UAX #29 defines both “legacy grapheme clusters” and “extended grapheme clusters”. Legacy grapheme clusters exclude some of the rules. ICU 66 and prior implemented legacy grapheme clusters. Extended grapheme clusters implement all the rules. ICU 67 and later and all the other flavors that implement grapheme boundaries (try to) implement all the rules.

Break at the start at end of the string.
Do not break between between a carriage return and a line break.
Break before and after a control character.
Do not break Hangul (Korean) syllable or other conjoining sequences.
Do not break before extending characters, which include all non-spacing marks, all enclosing marks, some spacing marks, emoji modifiers, and the zero-width joiner and non-joiner.
Extended clusters only: Do not break before most other spacing marks.
Extended clusters only: Do not break after code points with gcb=Prepend which are mainly characters from Indic script that must precede another character.
Extended clusters only, since Unicode 15.1.0: Do not break between certain combinations of Indic characters that include “linkers”.
Do not break within emoji modifier sequences or emoji ZWJ sequences.
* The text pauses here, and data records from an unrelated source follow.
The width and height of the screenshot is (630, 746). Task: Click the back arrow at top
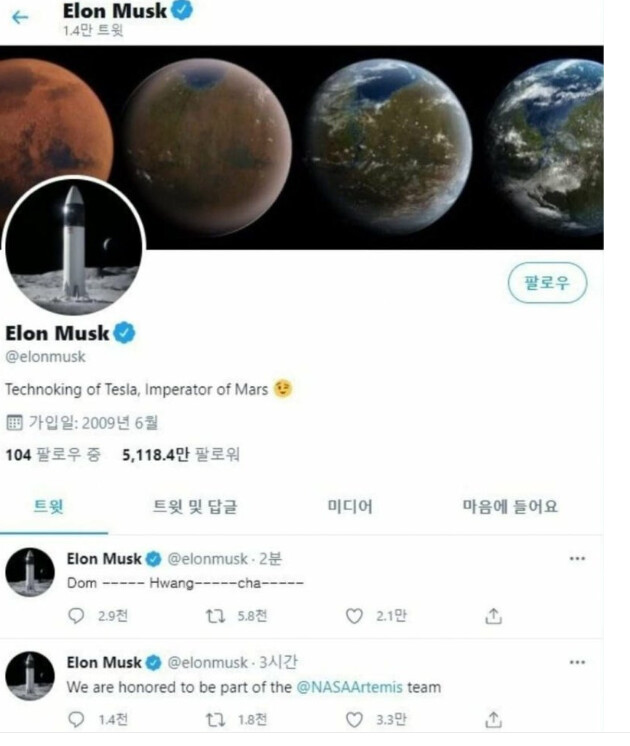tap(21, 17)
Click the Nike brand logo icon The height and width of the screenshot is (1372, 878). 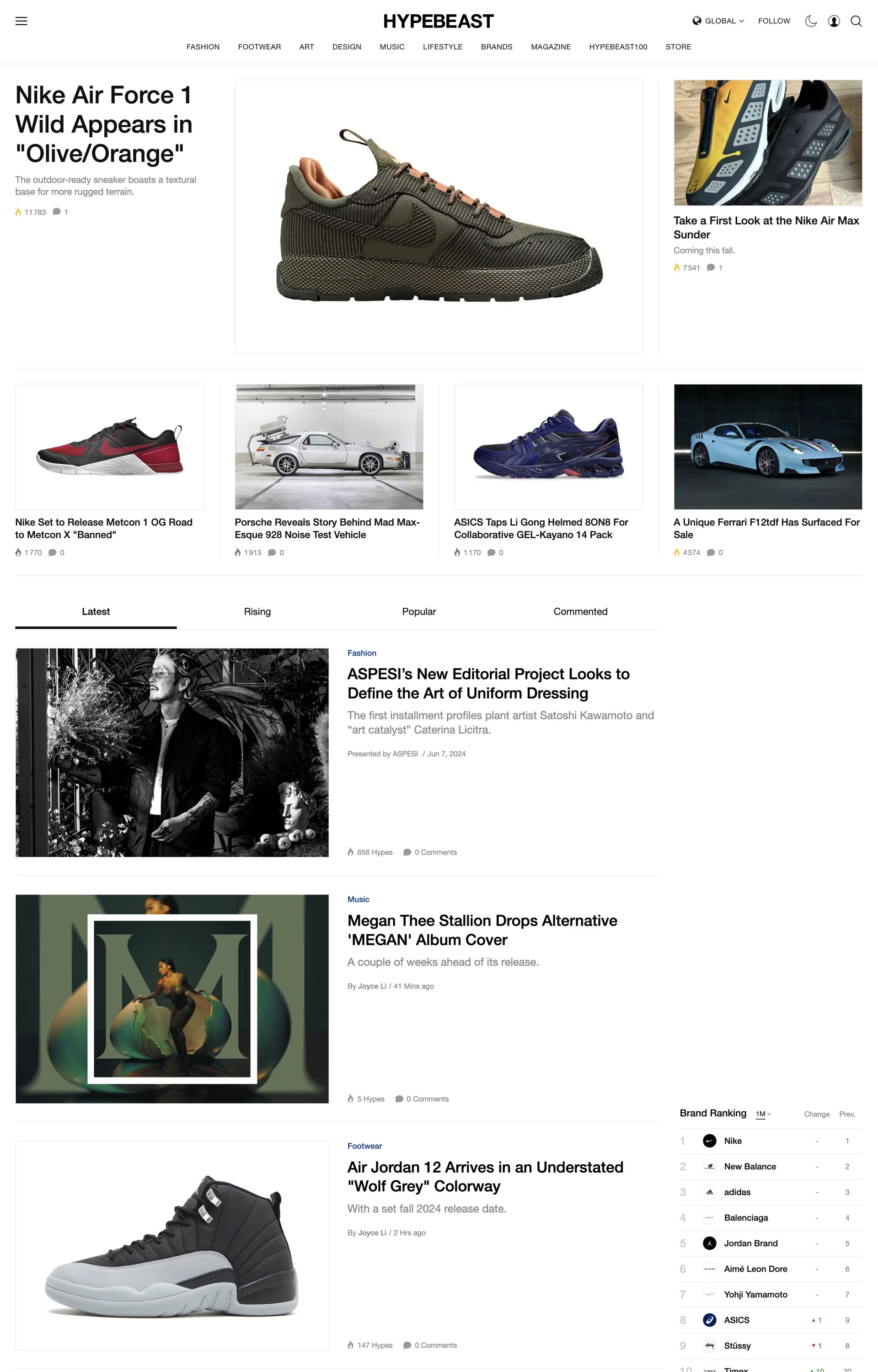point(709,1141)
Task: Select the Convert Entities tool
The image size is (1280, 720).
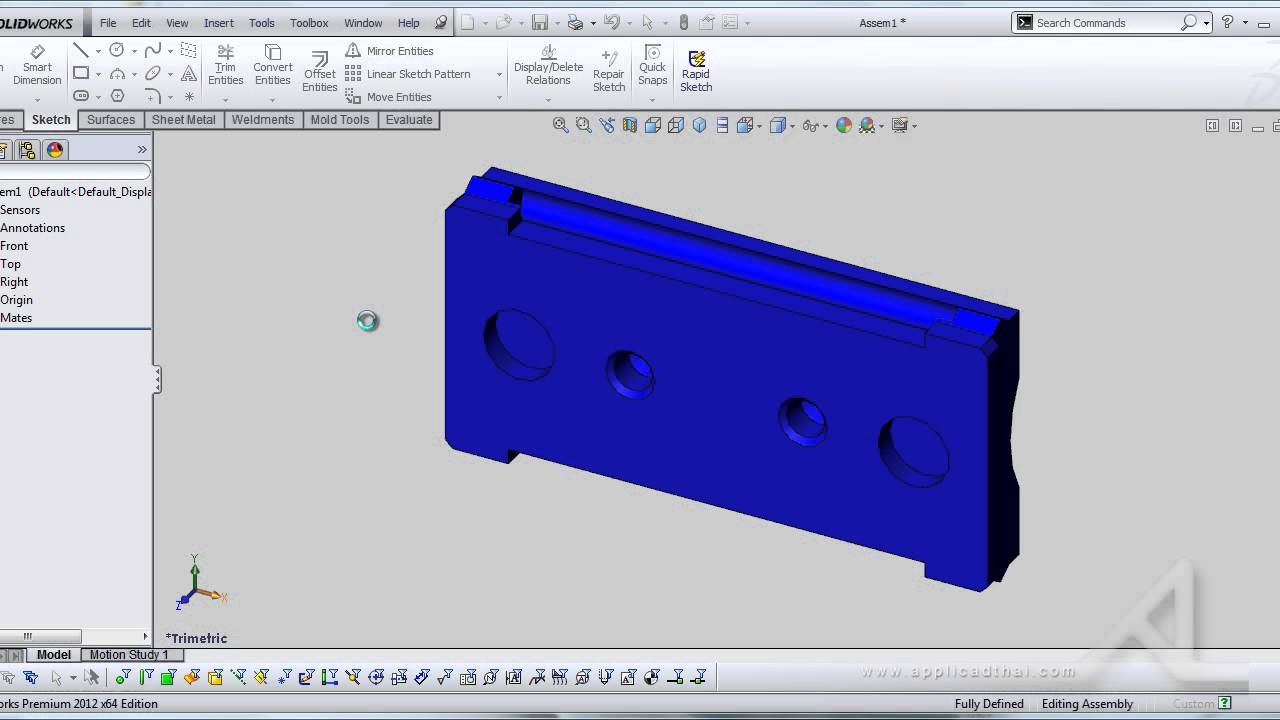Action: [272, 66]
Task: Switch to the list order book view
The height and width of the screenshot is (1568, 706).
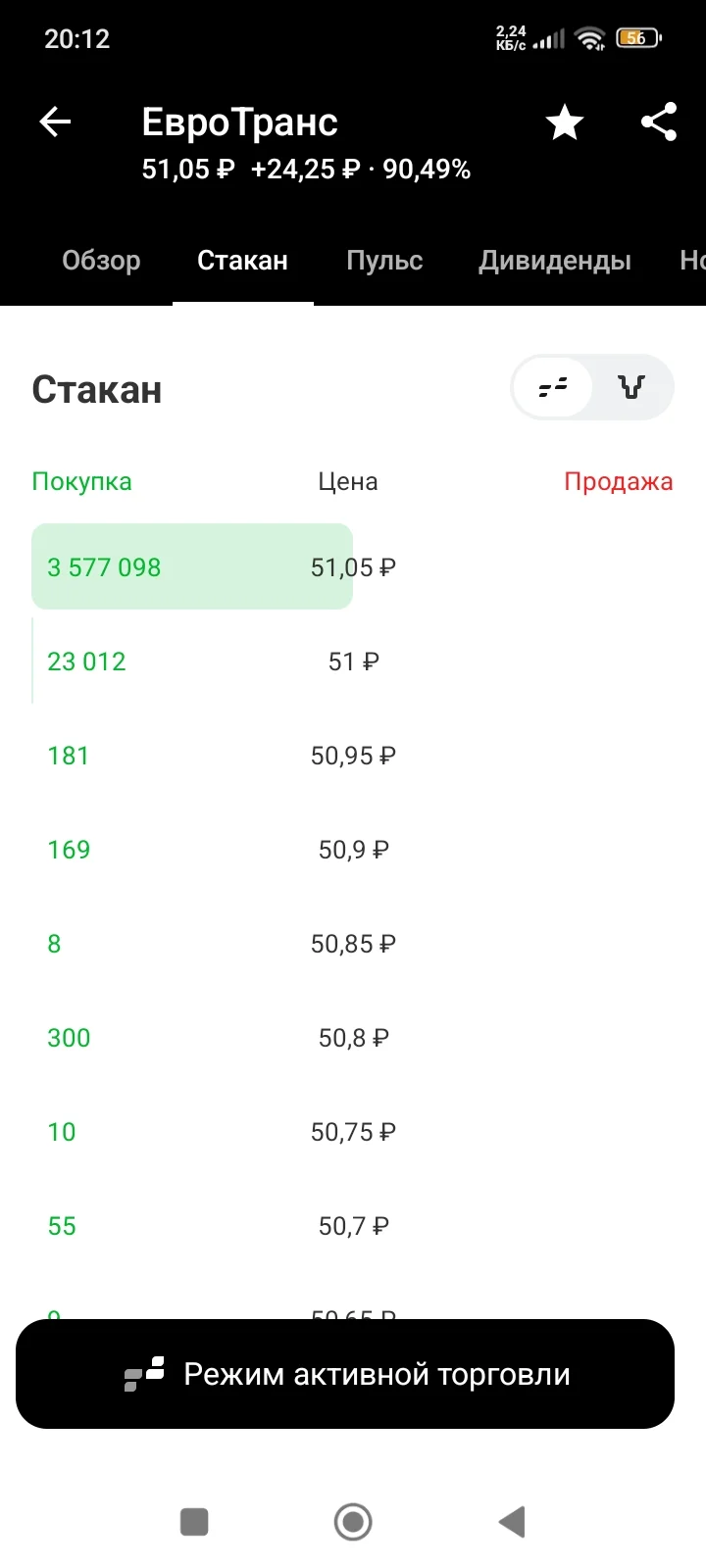Action: [x=553, y=387]
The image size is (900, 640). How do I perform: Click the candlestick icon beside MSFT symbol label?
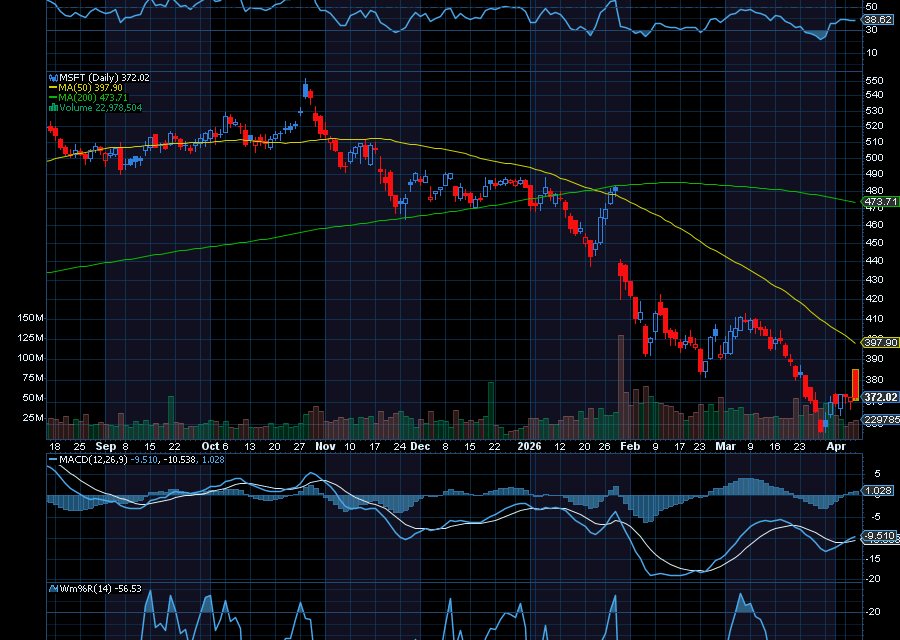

The actual implementation of this rule has changed significantly with Unicode 10.0.0.
Do not break within emoji flag sequences. Since Unicode 9.0.0 that means: do not break between regional indicator (RI) symbols if there is an odd number of RI characters before the break point. Between Unicode 6.2.0 and 8.0.0 that meant: do not break between any two RI symbols.
Break everywhere.

So in total, we have four different implementations of graphemes. We have two simple implementations, based either on the Mark category or on Boost’s idea of a combining character. We also have two implementations based on grapheme clusters, which can be either legacy clusters or extended clusters. To better illustrate the differences between the various implementations, consider these sample strings and how they are matched by \X:

Sample String	Simple (Boost)	Simple (Mark category)	Legacy Cluster	Extended Cluster
`à` (U+0061 U+0300)	`à` (U+0061 U+0300)
`คู` (U+0E0F U+0E39)	Each code point separately	`คู` (U+0E0F U+0E39)
`अः` (U+0905 U+0903)	Each code point separately	`अः` (U+0905 U+0903)	Each code point separately	`अः` (U+0905 U+0903)
`ｶﾞ` (U+FF76 U+FF9F)	Each code point separately		`ｶﾞ` (U+FF76 U+FF9F)
`각` (U+AC00 U+11A8)	Each code point separately		`각` (U+AC00 U+11A8)
CRLF pair	CR and LF separately		CRLF as a single match
tab grave (U+0009 U+0300)	Only the tab can be matched		Tab U+0009 and grave U+0300 separately

Matching a Specific Code Point

To match a specific Unicode code point, use \u{10FFFF} or \x{10FFFF} where 10FFFF is the hexadecimal number of the code point you want to match. The number can range from 0 to 10FFFF. Leading zeros are permitted but not required. \x{E0} and \x{00E0} match à when encoded as a single code point U+00E0.\u{10FFFF} is supported by Ruby 1.9 and later and by JavaScript with the /u flag. \x{10FFFF} is supported by ICU, RE2, Perl, PCRE, PCRE2, and Boost. It is also supported by Java 7 and later. The JGsoft applications support \u{FFFF} and \x{FFFF} but only with code points up to U+FFFF.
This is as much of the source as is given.